Brief: Reproduce the passage of the blog post on counting grid routes from "Find the number" up to and including "conclusion.".

Document excerpt:

After a long-long
time wanted to restart this blog and planning keep it updated with more problems/math
and algorithms.

**Problem**

Find the number of routes from the
top-left corner to the bottom right corner without backtracking in a 20x20
array. The example give is a 2x2 square. In this square, you can have around 6
routes from start point to end point.

How would you
start thinking about this problem? Start counting? You can never reach the
conclusion.

**Analysis**

As we have a useful condition that
we cannot backtrack, once we move forward in any direction we can never come
back. So, if we move in that angle, we get more routes passing through points
in forward direction. The first thing came to my mind is the points!!

Dataset extract:

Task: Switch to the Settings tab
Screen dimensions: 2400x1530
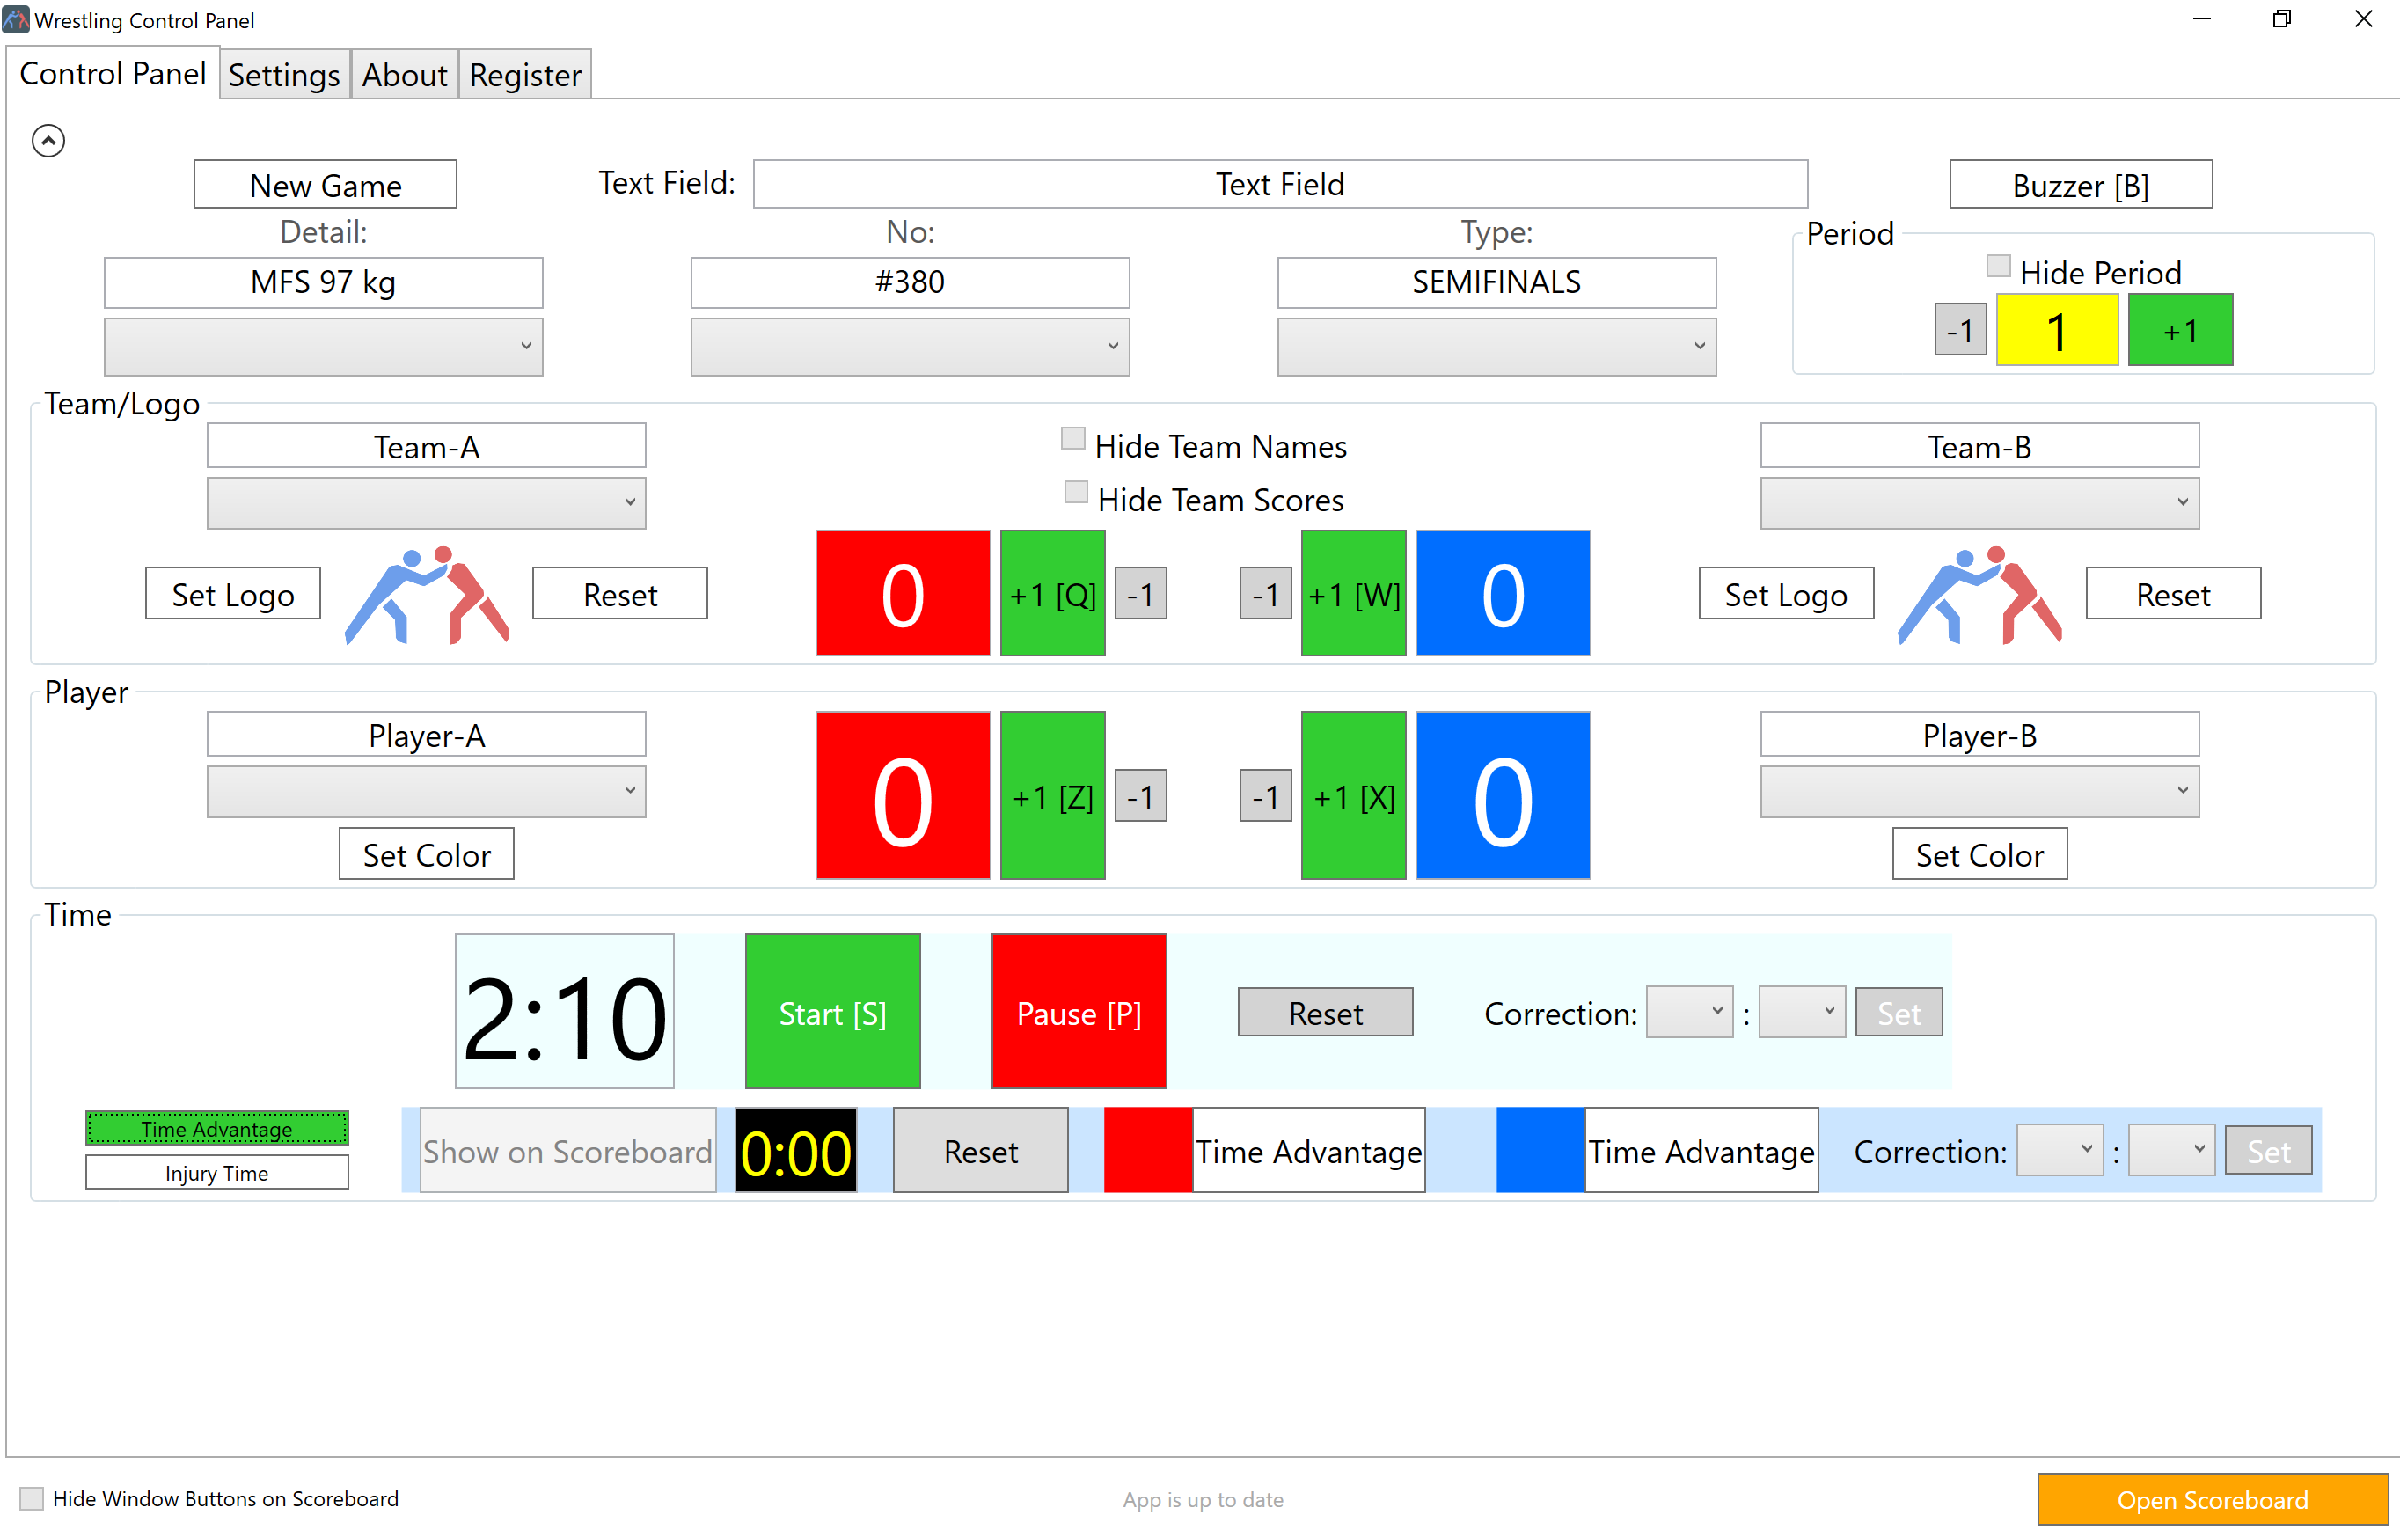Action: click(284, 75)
---
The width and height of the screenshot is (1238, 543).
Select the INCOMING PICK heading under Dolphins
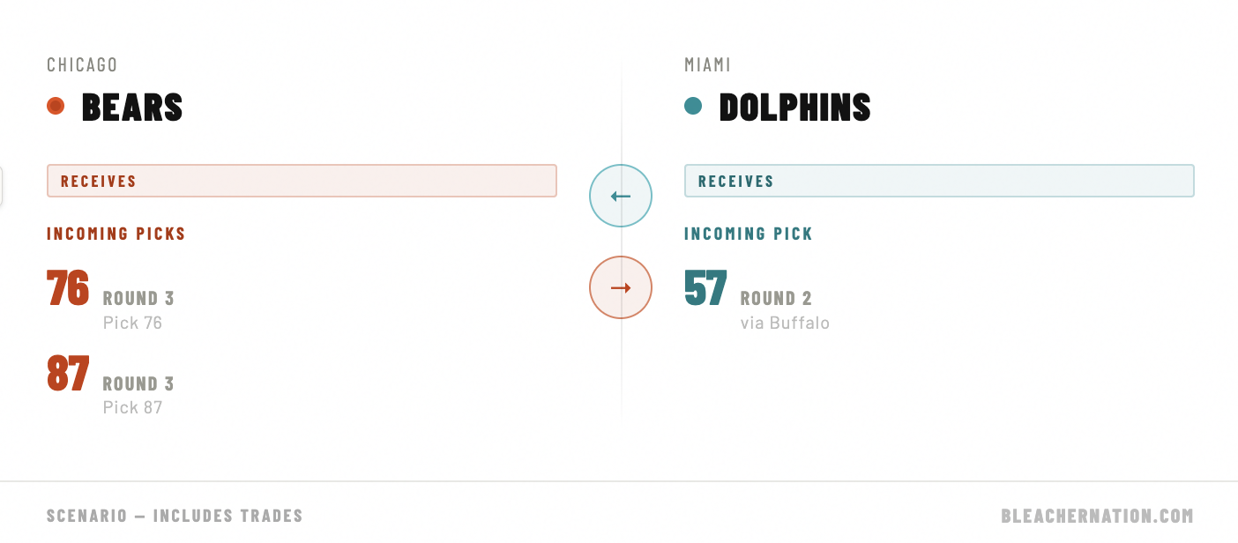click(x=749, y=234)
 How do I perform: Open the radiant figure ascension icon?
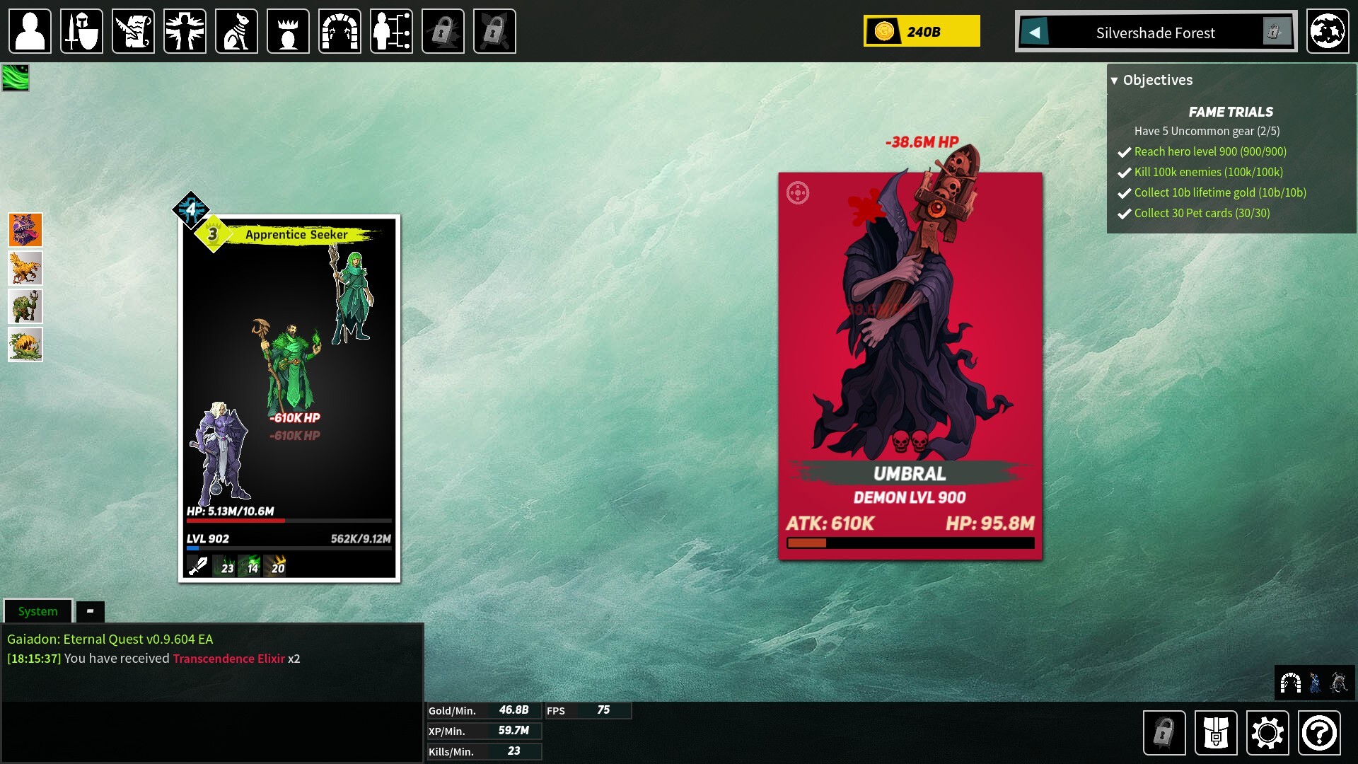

Completed task:
Find the number of routes from the
top-left corner to the bottom right corner without backtracking in a 20x20
array. The example give is a 2x2 square. In this square, you can have around 6
routes from start point to end point.

How would you
start thinking about this problem? Start counting? You can never reach the
conclusion.